Reputation: 1353
I have the following example data.frame
.
df = data.frame(a=c(rep("a",8), rep("b",5), rep("c",7), rep("d",10)),
b=rnorm(30, 6, 2),
c=rnorm(30, 12, 3.5),
d=rnorm(30, 8, 3)
)
For each column, I would like to calculate z scores per subgroup defined in column a. This post was helpful for me and I can now do this using the following:
df$b.zscore <- ave(df$b, df$a, FUN = scale)
df$c.zscore <- ave(df$c, df$a, FUN = scale)
df$d.zscore <- ave(df$d, df$a, FUN = scale)
But my real data has many more columns. Is there a more elegant way to accomplish this for columns b-d? Maybe using a for
loop? How could I do that, please? I hope anyone can help. Thank you.
Upvotes: 0
Views: 135
Reputation: 388807
You can use lapply
over the columns :
cols <- c('b', 'c', 'd')
new_cols <- paste0(cols, '_zscore')
df[new_cols] <- lapply(df[cols], function(x) ave(x, df$a, FUN = scale))

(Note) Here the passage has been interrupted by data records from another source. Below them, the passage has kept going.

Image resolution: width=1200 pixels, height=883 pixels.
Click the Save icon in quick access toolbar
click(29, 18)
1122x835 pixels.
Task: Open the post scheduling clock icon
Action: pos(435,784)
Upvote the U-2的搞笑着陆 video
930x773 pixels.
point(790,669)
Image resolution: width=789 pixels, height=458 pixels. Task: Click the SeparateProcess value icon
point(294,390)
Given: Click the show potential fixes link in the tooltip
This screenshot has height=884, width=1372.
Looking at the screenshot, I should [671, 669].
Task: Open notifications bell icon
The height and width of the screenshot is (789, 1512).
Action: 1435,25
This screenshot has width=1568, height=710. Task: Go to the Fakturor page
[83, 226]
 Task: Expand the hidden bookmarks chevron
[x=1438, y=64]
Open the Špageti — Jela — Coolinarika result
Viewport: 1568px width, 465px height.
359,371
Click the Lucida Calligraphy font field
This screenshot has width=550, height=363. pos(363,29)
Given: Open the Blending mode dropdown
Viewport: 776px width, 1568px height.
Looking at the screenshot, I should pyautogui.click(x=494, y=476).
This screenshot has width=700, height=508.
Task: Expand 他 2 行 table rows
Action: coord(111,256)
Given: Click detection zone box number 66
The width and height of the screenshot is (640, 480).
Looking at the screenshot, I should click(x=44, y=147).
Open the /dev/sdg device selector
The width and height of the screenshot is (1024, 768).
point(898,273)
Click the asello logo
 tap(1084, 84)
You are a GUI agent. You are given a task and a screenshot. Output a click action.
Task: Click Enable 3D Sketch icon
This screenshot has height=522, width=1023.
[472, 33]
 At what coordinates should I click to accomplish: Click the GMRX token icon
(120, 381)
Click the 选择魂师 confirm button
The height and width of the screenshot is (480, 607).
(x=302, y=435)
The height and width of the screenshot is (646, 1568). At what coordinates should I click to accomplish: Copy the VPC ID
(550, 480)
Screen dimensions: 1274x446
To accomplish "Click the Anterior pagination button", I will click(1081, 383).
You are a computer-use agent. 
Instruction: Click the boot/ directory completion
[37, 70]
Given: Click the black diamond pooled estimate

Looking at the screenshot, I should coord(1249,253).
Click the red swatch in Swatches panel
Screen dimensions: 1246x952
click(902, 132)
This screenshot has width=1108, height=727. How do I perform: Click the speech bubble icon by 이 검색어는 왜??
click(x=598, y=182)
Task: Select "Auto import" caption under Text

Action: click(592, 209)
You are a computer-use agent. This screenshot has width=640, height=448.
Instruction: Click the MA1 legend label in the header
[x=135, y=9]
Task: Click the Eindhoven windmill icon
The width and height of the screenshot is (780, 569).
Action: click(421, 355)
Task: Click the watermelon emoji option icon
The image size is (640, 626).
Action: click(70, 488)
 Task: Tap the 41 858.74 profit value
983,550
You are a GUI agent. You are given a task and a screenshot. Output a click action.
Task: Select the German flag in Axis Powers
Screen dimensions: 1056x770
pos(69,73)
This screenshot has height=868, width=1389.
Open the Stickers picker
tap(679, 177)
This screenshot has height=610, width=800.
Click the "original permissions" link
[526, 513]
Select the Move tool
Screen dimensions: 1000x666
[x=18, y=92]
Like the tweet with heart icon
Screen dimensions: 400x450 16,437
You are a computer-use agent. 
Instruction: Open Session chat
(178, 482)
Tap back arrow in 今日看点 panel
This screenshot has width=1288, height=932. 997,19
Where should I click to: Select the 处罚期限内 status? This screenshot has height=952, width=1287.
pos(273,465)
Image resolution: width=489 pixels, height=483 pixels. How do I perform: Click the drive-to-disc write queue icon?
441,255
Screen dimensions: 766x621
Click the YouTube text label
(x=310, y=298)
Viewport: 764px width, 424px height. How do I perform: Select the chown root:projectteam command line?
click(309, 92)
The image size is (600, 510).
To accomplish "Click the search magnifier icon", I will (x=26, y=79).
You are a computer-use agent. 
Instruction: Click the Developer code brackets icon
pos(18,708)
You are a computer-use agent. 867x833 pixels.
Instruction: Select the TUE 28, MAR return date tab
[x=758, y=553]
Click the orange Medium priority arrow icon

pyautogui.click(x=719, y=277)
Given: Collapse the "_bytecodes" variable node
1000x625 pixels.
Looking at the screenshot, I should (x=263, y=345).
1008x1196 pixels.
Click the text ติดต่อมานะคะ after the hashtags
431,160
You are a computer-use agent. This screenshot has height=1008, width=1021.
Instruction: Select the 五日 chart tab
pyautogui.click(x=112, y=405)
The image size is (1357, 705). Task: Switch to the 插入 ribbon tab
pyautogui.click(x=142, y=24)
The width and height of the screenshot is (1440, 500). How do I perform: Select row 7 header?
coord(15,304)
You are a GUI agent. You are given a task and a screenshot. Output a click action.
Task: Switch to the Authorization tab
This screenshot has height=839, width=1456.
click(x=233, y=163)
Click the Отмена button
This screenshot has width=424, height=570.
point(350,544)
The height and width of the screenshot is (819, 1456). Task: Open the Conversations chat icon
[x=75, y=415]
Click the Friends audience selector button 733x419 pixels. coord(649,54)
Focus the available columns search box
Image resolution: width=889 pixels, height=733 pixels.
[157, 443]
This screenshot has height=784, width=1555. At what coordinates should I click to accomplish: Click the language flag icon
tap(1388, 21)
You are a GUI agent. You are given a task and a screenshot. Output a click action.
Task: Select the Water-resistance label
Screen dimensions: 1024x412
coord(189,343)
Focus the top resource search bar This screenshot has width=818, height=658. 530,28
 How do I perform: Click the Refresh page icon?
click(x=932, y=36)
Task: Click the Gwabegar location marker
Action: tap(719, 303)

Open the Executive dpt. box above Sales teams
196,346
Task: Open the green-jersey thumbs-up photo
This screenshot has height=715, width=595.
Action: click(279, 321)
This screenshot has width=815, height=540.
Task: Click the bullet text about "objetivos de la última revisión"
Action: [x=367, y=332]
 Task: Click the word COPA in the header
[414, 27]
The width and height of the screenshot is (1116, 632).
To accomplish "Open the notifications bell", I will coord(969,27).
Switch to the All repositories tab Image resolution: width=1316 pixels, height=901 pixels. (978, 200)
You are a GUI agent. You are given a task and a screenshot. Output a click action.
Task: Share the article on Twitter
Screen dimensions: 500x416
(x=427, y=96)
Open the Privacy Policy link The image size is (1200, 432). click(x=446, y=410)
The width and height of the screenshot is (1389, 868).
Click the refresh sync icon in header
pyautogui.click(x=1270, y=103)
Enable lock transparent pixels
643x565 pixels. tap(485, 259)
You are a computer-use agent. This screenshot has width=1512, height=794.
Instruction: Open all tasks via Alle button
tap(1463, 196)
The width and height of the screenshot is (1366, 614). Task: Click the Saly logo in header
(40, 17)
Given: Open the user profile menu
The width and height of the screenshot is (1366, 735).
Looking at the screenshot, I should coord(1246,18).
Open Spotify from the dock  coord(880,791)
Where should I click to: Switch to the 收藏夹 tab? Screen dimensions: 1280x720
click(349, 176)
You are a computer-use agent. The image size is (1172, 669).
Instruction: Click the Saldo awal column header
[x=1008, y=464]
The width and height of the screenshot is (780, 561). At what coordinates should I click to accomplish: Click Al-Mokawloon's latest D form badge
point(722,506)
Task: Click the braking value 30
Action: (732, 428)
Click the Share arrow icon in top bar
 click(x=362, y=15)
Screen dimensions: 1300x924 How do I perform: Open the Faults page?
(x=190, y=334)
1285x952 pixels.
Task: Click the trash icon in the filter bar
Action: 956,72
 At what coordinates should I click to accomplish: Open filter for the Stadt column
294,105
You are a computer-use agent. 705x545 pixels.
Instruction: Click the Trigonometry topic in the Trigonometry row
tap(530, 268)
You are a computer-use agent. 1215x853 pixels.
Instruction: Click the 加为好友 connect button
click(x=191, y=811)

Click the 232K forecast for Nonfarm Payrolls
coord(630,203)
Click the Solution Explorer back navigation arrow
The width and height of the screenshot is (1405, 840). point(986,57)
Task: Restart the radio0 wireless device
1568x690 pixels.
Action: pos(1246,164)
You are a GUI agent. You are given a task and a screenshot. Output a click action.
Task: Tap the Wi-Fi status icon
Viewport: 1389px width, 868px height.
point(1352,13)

However, such operations which operate on multiple columns are better done with dplyr
library(dplyr)
df %>%
group_by(a) %>%
mutate(across(b:d, list(zscore = ~as.numeric(scale(.)))))
#For dplyr < 1.0.0
#mutate_at(vars(b:d), list(zscore = ~as.numeric(scale(.))))
and with data.table
:
library(data.table)
setDT(df)[, (new_cols) := lapply(.SD, function(x) as.numeric(scale(x))), a,
.SDcols = cols]
Upvotes: 1